**What you should do**
For each line below that includes the word "marker", make a copy.

Data extracted from a collection:

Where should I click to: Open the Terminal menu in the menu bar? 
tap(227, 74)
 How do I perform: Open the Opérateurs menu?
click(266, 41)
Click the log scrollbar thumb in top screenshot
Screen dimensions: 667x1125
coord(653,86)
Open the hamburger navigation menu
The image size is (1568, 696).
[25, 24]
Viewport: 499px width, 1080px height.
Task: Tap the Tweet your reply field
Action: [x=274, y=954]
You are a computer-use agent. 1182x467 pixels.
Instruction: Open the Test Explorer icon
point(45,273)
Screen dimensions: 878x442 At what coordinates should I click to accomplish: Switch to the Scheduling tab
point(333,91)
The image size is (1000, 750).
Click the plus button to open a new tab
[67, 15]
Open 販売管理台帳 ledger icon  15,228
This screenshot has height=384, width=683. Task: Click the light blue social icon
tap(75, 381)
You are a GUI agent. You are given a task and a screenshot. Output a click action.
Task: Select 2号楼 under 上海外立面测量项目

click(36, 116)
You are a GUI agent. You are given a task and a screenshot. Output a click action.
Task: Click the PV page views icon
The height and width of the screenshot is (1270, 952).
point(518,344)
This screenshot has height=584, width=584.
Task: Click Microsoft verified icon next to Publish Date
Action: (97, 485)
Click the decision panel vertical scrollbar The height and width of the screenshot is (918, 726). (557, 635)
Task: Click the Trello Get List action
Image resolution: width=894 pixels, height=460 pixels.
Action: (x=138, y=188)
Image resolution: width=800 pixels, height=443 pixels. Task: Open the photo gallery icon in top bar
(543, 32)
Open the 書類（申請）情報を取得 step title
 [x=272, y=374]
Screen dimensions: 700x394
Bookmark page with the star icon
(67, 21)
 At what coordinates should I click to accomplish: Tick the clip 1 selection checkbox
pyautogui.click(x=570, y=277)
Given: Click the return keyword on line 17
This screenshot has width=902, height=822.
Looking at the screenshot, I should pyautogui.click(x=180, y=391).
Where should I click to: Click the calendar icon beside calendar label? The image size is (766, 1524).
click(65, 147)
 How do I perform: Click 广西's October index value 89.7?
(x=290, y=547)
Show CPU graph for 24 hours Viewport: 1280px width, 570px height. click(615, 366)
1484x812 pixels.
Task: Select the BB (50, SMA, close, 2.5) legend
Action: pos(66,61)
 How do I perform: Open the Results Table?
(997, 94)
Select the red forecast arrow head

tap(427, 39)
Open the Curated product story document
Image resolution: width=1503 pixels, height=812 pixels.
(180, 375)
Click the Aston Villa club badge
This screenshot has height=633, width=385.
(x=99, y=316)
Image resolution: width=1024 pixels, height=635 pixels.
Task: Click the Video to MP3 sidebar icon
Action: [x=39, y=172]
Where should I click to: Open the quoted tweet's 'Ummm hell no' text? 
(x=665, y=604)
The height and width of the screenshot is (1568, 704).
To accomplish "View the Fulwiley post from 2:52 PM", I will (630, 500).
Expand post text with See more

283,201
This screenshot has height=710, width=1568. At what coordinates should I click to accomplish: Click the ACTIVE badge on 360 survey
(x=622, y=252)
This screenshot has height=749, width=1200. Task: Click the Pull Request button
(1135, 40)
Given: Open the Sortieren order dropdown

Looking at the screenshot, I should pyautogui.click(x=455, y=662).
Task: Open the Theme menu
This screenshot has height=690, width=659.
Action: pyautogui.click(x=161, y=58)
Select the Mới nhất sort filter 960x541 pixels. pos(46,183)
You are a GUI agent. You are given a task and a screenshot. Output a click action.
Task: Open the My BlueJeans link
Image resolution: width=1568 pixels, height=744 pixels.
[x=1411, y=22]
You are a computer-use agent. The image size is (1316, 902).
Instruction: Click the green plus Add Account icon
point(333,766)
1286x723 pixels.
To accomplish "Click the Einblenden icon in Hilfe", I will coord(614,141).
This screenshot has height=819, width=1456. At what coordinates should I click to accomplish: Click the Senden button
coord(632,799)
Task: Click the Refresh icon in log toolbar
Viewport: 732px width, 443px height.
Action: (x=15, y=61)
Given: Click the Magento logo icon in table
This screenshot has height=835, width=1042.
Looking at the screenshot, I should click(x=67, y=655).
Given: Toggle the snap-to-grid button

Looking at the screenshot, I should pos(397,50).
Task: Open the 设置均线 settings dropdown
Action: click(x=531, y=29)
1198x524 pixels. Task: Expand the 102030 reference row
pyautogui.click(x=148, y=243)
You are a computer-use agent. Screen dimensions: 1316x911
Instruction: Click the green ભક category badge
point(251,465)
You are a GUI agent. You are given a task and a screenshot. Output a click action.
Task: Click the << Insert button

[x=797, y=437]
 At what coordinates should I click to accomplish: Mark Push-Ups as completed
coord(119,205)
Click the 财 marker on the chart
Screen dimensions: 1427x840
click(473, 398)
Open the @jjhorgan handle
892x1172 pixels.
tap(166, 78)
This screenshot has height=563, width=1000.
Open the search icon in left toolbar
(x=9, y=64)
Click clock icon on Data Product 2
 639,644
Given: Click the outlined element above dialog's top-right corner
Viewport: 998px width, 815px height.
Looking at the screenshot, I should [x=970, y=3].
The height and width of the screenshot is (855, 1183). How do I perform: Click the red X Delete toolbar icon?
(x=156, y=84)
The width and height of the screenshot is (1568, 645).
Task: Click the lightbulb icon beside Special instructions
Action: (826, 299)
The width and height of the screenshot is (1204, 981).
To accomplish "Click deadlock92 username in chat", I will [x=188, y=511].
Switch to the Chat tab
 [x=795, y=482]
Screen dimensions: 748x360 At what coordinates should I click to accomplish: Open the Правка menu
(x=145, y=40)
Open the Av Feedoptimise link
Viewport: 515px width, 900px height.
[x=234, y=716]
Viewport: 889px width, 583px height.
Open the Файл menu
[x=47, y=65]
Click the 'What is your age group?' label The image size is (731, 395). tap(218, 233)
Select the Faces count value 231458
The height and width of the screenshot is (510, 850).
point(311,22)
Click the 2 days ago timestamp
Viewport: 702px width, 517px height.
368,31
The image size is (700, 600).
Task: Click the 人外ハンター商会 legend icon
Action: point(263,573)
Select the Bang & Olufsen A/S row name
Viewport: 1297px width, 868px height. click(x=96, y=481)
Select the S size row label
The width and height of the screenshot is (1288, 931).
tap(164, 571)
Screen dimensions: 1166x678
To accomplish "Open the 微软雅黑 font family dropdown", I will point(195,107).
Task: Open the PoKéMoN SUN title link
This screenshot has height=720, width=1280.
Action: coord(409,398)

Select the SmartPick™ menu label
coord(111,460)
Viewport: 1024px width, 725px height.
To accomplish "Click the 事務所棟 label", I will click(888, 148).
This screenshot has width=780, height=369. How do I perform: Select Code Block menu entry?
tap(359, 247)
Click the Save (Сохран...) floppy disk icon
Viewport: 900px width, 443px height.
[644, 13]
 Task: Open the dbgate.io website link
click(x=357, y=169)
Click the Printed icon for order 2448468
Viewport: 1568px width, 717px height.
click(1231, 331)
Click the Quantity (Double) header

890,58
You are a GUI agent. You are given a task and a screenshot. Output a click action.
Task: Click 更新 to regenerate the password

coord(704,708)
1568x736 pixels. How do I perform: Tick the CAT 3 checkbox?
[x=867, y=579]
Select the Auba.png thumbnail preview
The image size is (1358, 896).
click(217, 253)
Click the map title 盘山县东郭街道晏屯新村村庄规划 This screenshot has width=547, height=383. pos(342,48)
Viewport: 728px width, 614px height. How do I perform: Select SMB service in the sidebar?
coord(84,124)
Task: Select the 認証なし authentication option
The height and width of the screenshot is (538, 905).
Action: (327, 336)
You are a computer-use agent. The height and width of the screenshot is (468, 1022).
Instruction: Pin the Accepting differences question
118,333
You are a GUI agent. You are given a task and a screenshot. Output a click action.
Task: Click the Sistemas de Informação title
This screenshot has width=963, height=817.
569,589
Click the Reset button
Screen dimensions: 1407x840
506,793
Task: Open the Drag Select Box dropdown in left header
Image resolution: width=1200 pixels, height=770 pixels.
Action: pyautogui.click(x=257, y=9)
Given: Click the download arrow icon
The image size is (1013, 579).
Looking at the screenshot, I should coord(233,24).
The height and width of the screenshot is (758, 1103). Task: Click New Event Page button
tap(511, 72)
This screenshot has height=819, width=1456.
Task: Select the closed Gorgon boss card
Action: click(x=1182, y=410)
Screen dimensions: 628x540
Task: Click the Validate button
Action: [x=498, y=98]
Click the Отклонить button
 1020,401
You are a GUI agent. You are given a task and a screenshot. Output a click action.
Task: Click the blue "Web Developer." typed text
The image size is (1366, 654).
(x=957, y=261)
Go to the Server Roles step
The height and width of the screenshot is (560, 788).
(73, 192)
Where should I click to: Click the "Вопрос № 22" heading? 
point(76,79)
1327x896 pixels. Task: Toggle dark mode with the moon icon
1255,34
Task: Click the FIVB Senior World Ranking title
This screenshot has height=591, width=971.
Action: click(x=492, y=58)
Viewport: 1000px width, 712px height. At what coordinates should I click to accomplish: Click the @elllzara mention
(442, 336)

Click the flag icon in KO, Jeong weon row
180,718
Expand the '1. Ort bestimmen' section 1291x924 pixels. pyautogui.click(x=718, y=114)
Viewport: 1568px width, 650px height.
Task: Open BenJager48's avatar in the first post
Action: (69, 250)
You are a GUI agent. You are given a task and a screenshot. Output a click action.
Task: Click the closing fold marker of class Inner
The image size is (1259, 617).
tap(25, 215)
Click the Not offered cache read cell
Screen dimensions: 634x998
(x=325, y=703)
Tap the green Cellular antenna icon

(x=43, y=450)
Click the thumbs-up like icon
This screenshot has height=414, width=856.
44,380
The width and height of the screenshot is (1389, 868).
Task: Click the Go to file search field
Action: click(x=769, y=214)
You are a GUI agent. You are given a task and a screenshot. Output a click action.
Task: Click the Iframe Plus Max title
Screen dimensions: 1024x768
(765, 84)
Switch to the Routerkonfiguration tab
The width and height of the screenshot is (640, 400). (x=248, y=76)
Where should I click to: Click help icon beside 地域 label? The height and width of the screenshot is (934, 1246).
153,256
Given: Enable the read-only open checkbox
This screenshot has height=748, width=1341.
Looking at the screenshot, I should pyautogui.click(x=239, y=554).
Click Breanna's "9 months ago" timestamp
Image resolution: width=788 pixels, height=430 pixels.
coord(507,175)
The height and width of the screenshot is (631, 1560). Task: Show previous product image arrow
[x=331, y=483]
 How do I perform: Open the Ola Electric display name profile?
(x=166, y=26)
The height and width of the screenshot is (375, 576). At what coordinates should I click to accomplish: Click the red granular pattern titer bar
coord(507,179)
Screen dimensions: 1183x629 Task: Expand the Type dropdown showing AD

**Reply**
Click the 财 marker on the chart
Task: Click the closing fold marker of class Inner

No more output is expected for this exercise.